Mark Carney (Bank of England governor) resisted lately that bitcoin has failed to be a legitimate currency estimated by the standard benchmarks, as it’s neither a store of value nor a useful medium of exchange.
At London’s Regent’s University, the central banker told students that bitcoin has failed to meet those “two-key” requirements to emerge as a legitimate currency. He said that during a live Q/A session. To him, the top-cryptocurrency has failed so far. He added, no one uses it like a medium of exchange as it’s not a store of value.
Business Insider noted, that bitcoin is a medium of exchange and it is acknowledged on the “dark web”. Even though its instability deters its acceptance, still hundreds of traders accept this cryptocurrency and these also include Microsoft and Overstock.
Stripe, which is a payment processor, recently stepped away from the cryptocurrency and stated, that there were only few cases for which paying or accepting with the top-cryptocurrency (bitcoin) makes sense. Steam, which is a pretty famous gaming/digital distribution platform has stopped accepting bitcoin, due to high fees and instability in the price of Bitcoin.
The argument that bitcoin is a store of value is based on its volatility, so that if you are looking for investing in it, make sure that its price won’t fluctuate immensely. Even though the cryptocurrency has lately seen an increase in its value around about 30% in a week, government failures can almost wipe out the fiat currencies. In countries like Venezuela and Zimbabwe, where fiat currencies failed to emerge as a legitimate cryptocurrency, bitcoin trades at the top.
Mark Caney Views on Bitcoin:
Mark Carney’s remarks are not really surprising and fall in accordance with those central bankers/Wall Street personalities, who’ve been recently assessing the bitcoin and the cryptocurrency ecosystem. Head of the Bundesbank, Jens Weidmann, lately argued that exchanging fiat with bitcoin is quite hazardous. He also stated, that for stabilizing monetary and economic system, we do not need crypto-tokens.

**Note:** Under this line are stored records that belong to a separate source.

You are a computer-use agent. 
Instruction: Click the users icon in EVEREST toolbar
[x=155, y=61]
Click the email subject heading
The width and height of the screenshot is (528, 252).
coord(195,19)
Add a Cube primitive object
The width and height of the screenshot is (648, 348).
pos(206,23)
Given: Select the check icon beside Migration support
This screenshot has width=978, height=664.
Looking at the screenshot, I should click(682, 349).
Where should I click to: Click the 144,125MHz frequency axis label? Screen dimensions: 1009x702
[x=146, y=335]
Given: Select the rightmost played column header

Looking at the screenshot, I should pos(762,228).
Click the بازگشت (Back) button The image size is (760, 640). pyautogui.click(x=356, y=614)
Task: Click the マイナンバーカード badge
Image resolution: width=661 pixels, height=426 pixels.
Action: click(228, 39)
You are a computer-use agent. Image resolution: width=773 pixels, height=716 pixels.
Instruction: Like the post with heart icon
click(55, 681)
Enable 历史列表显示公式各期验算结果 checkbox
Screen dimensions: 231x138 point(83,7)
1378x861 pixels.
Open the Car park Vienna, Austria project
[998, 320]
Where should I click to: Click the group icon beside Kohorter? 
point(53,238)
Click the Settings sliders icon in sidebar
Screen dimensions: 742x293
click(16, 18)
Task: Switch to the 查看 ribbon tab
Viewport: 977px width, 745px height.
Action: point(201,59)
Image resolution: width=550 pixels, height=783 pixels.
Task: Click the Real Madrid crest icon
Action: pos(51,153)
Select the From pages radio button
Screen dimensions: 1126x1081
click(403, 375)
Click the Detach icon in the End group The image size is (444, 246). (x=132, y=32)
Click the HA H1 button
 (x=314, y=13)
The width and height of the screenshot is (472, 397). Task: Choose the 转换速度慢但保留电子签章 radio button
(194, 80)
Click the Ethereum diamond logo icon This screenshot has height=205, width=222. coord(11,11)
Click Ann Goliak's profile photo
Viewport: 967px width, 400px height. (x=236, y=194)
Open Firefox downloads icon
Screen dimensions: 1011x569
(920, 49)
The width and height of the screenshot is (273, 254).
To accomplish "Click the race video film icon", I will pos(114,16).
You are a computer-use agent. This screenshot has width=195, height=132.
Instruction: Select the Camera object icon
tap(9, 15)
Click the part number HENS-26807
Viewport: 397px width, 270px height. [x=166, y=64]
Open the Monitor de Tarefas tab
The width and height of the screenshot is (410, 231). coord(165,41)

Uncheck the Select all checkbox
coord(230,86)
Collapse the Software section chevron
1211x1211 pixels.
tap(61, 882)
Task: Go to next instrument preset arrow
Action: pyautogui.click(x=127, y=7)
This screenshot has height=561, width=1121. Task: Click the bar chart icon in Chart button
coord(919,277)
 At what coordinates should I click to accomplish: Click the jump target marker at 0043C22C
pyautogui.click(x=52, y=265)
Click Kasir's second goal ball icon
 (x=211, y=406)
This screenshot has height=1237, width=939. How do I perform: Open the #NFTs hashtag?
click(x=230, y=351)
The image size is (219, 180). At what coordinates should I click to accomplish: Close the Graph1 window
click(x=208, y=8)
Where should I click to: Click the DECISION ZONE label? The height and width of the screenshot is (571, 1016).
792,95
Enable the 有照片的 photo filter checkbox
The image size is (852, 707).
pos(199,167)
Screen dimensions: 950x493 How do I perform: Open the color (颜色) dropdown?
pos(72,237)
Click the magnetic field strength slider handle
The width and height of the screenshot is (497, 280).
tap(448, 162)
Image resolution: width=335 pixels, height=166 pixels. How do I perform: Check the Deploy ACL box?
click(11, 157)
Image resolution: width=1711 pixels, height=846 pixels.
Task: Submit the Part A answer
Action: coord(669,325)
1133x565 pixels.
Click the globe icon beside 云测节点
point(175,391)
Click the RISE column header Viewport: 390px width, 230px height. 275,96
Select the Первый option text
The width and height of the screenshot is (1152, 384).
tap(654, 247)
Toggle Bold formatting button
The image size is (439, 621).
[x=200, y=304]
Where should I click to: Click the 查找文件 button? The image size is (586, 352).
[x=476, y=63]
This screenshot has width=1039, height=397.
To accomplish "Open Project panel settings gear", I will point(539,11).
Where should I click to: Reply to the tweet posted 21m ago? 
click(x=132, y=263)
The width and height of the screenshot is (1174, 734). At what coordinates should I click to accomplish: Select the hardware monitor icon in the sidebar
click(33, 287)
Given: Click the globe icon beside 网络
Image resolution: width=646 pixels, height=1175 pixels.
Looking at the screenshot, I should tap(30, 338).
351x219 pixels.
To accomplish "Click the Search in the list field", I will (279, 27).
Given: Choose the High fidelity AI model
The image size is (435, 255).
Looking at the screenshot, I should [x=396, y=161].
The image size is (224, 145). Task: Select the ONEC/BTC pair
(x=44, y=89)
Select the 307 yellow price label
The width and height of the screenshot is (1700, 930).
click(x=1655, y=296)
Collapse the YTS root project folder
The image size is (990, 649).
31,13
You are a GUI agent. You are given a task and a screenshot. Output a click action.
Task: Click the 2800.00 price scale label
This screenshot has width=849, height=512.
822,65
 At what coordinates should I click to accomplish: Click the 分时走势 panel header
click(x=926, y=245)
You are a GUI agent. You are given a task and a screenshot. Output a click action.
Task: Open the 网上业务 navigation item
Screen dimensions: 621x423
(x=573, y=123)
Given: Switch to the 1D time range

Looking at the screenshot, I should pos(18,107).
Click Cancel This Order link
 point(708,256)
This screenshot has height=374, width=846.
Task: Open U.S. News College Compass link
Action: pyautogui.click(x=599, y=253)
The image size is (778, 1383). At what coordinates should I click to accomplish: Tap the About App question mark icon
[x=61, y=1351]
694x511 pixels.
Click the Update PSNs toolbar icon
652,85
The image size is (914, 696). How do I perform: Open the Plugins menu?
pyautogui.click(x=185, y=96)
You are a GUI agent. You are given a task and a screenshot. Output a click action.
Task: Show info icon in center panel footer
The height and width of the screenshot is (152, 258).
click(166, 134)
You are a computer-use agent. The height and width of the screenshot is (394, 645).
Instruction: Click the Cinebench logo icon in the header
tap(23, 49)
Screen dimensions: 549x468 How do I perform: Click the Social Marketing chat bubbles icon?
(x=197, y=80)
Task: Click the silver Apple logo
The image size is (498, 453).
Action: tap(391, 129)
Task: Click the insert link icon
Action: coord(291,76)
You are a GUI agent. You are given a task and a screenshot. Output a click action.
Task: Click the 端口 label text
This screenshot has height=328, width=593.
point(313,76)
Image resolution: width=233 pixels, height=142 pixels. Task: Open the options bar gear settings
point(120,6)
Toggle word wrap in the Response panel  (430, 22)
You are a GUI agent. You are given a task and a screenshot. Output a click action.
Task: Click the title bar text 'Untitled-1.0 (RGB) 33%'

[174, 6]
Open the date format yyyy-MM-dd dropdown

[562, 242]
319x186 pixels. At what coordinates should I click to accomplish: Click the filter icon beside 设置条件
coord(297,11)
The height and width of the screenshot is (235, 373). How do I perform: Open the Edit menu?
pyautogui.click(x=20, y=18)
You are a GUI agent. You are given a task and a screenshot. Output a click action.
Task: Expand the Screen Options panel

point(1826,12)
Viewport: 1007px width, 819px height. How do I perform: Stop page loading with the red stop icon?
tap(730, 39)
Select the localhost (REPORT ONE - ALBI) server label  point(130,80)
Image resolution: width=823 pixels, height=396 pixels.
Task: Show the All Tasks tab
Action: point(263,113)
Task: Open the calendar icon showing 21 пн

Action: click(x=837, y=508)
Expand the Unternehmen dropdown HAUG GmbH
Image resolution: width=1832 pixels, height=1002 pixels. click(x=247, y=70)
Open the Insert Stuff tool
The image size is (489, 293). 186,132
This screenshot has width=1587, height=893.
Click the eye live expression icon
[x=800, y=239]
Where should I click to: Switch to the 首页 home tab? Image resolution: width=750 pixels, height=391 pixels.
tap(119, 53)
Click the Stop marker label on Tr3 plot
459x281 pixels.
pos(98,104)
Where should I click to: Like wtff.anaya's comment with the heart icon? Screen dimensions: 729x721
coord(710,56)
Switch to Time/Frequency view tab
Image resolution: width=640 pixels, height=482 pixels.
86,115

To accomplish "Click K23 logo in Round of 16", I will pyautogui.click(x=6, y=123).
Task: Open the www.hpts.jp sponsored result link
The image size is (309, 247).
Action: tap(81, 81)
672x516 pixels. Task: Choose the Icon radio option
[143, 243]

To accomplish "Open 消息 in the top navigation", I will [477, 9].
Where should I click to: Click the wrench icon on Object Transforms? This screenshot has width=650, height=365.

In the beginning of this month, board member of European Central Bank, Yves Mersch said, cryptocurrencies are not money, while Bank of International Settlements general manager, Agustin Carstens, argued that bitcoin was just a “bubble”, in which global stock markets were losing trillions of dollars.
At the same time, the head of South Korea’s financial regulator has confirmed the government is finally going to support cryptocurrency trading while promoting banks to enable transactions with exchanges.